Esa interlocución  servía  para unir generaciones. La de los críos que la preguntábamos y los mayores que nos contestaban (para un crío todo el que no es crío es mayor o viejo si es muy mayor).

Preguntabas educado la hora y te contestaban, eres el hijo de Maite?. Y luego le decían a tu ama que les habías preguntado la hora muy educadamente, lo que le hacía pensar  que el dinero que empleaba en el Sagrado Corazón era, en el fondo, una buena inversión.

Por lo menos en Gernika había distintas modalidades de relojes. La juventud gastaba digitales, sobre todo, el Casio que hizo furor en los ochenta. El colmo de la estupidez era uno con función calculadora que era como colgarse del brazo una tableta de chocolate, que incorporaba un teclado numérico  inaccesible, por si te daba por despejar la fórmula del pi al cuadrado. Chuleabas de ingenio pero lo jubiladas el día en el que dejabas marcado al defensa del equipo contrario.

Y los viejos de agujas, con correa de piel de cocodrilo, de esa que se cuarteaba y pedía banquillo al de seis meses. Entonces, tu aita se dirigía marcial a la joyería a buscar sustituto en el muestrario.

Aquí se daba el caso de un legado generacional, por el que el el reloj del abuelo iba rolando de padres a hijos como si fuera un fetiche. Solían ser ejemplares clásicos, de esfera de color ocre y agujas doradas. Modelos que no hacían concesiones a lo ornamental. Siempre guardaban una leyenda detrás del estilo de tu abuelo se fugó del penal del Dueso reflectando la luz con la esfera. Duraban hasta que el relojero advertía que los recambios había que traerlos de Nueva Caledonia con los que, como tantas veces en la vida, lo crematístico se imponía a lo emocional.

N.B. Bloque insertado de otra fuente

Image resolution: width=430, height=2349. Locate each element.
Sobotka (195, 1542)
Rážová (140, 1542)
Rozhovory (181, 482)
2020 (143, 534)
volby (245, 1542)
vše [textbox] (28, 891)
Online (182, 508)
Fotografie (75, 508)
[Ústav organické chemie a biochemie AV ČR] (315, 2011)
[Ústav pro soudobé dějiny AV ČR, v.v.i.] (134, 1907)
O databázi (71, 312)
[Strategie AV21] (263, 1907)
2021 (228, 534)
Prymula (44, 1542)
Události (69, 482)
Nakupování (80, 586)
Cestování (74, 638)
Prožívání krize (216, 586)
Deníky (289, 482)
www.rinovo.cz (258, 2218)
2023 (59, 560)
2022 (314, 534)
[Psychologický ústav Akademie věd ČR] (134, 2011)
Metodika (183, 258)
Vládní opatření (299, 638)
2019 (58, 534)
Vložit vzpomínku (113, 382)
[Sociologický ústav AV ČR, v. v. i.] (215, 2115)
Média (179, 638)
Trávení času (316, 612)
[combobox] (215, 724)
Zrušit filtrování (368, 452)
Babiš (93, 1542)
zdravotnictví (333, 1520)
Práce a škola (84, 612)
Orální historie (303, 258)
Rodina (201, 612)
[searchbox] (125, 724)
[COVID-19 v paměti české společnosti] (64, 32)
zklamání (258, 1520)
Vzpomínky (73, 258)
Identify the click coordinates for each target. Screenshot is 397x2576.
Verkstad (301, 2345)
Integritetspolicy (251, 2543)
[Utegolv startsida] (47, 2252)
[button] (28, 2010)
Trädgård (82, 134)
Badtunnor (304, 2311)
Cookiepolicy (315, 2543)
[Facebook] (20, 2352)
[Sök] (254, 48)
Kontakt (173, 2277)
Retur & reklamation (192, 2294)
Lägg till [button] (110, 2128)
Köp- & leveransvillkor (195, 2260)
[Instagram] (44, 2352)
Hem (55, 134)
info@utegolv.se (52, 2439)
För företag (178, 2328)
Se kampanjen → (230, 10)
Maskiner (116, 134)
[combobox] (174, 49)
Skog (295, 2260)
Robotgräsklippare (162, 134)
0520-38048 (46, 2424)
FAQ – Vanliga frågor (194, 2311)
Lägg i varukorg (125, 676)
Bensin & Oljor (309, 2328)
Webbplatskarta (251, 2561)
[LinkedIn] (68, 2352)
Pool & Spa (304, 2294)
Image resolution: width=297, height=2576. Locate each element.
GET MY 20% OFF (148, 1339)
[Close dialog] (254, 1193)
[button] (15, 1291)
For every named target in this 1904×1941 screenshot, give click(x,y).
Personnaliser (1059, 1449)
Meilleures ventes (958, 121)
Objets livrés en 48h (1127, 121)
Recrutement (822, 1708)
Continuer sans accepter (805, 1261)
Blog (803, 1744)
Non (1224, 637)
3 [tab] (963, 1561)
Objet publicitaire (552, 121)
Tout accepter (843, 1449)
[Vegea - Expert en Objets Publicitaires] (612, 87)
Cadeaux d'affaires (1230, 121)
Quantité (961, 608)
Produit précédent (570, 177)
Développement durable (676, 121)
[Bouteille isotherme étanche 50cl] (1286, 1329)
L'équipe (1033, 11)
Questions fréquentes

Los de mujer eran de dos tipos., O un hierrajo rígido con pinta de sortija ful de pasamanería o el que me ha recordado Chica9. Un camafeo que se colgaba al cuello y que guardaba  en el envés la foto de un antepasado que daba yuyu. En ambos casos con esfera diminuta, como si el género femenino no sufriera miopía. Salvo irredentas o amantes incondicionales del Limpiametales Netol, no soportaban una docena de puestas.

Donde pedir la hora era usanza era en la playa. Los mayores, salvo los del reloj heredado que morían con él puesto, se lo quitaban y te quedabas sin referencia. En muchas había reloj de sol o costumbres inveteradas (cuando en julio el sol de tarde pasa de la peña son más de las seis).

Toda la creatividad desapareció cuando el móvil se hizo moneda de uso común.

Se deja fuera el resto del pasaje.